Understanding human physiological responses to high-fat energy excess (HFEE) may help combat the development of metabolic disease. We aimed to investigate the impact of manipulating the n-3PUFA content of HFEE diets on whole-body and skeletal muscle markers of insulin sensitivity. Twenty healthy males were overfed (150% energy, 60% fat, 25% carbohydrate, 15% protein) for 6 d. One group (n = 10) received 10% of fat intake as n-3PUFA rich fish oil (HF-FO), and the other group consumed a mix of fats (HF-C). Oral glucose tolerance tests with stable isotope tracer infusions were conducted before, and following, HFEE, with muscle biopsies obtained in basal and insulin-stimulated states for measurement of membrane phospholipids, ceramides, mitochondrial enzyme activities, and PKB and AMPK alpha 2 activity. Insulin sensitivity and glucose disposal did not change following HFEE, irrespective of group.
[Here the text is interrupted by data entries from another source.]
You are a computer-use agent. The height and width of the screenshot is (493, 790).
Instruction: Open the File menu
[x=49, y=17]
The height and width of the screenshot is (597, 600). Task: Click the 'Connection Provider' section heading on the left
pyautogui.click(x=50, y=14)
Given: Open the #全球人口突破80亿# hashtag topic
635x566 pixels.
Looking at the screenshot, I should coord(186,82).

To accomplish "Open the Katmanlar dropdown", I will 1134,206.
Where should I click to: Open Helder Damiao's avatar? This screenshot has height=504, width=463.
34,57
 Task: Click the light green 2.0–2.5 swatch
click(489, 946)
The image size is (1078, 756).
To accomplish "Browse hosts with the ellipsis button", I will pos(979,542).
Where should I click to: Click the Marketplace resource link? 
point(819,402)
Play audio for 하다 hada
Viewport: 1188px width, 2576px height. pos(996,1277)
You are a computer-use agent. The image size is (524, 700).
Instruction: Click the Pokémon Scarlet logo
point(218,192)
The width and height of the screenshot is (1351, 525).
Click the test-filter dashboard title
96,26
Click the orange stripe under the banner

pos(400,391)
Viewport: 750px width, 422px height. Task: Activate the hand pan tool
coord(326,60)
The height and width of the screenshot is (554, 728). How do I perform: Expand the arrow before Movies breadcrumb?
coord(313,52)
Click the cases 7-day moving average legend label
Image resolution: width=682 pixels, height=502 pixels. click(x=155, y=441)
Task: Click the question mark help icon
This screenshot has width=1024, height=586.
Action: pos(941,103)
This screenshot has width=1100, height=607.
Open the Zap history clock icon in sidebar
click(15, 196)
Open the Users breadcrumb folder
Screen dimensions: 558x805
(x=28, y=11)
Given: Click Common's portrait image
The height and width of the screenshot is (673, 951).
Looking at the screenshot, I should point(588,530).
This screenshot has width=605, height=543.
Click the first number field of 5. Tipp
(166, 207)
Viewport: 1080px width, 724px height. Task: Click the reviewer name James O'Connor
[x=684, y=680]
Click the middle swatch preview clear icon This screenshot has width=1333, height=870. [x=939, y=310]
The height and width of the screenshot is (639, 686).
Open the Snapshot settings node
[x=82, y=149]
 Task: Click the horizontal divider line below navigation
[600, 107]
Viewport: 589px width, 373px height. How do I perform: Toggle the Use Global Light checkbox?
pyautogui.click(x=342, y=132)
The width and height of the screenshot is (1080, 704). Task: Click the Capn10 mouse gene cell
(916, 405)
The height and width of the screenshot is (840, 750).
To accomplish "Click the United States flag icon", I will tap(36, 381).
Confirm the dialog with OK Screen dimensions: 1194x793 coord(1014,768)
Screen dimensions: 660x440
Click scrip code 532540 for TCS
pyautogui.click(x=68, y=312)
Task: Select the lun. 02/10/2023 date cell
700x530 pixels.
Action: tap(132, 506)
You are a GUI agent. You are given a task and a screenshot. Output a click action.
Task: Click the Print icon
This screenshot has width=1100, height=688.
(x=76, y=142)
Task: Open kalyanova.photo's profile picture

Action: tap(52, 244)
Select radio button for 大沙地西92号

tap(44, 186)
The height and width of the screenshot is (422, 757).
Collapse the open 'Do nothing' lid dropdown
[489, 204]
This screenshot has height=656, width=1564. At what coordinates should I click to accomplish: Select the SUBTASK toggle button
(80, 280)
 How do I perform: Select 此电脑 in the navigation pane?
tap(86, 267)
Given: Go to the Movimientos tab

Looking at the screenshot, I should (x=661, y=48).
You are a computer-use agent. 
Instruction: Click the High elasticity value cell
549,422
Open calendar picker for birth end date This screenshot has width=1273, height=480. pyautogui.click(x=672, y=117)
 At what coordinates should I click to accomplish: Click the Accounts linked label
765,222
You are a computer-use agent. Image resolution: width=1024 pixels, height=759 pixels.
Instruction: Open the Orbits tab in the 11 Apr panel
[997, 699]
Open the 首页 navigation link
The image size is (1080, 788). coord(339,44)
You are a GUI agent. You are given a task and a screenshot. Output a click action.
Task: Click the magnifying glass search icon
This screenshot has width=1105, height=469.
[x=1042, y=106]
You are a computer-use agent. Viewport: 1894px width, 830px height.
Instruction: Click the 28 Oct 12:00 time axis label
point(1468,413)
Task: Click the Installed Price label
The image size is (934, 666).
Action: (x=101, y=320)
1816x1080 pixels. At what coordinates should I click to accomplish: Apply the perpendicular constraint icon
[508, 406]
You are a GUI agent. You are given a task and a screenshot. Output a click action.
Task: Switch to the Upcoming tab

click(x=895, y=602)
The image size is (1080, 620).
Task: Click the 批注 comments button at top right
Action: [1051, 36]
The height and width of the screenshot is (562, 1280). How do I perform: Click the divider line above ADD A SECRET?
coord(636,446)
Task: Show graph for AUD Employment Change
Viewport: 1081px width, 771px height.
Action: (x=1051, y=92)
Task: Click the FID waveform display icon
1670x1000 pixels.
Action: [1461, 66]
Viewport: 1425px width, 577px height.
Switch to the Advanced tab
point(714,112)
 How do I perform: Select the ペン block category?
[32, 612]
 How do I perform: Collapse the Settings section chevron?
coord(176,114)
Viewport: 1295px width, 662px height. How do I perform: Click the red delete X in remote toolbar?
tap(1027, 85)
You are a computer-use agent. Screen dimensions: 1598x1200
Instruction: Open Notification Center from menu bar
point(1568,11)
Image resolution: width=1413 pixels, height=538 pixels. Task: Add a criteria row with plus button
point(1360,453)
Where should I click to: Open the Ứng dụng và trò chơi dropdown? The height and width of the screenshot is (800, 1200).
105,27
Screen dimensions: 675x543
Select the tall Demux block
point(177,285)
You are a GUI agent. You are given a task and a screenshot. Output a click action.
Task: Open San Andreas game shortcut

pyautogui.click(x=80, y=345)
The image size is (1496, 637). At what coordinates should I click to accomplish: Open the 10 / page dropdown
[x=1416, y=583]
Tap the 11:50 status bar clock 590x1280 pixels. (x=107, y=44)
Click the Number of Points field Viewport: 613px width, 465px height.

Skeletal muscle ceramide content increased following HFEE (8.5 +/- 1.2 to 12.1 +/- 1.7 nmol/mg, p = .03), irrespective of group. No change in mitochondrial enzyme activity was observed following HFEE, but citrate synthase activity was inversely associated with the increase in the ceramide content (r=-0.52,p = .048). A time by group interaction was observed for PKB activity (p = .003), with increased activity following HFEE in HF-C (4.5 +/- 13.0mU/mg) and decreased activity in HF-FO (-10.1 +/- 20.7 mU/mg) following HFEE. Basal AMPK alpha 2 activity increased in HF-FO (4.1 +/- 0.6 to 5.3 +/- 0.7mU/mg, p = .049), but did not change in HF-C (4.6 +/- 0.7 to 3.8 +/- 0.9mU/mg) following HFEE. We conclude that early skeletal muscle signaling responses to HFEE appear to be modified by dietary n-3PUFA content, but the potential impact on future development of metabolic disease needs exploring.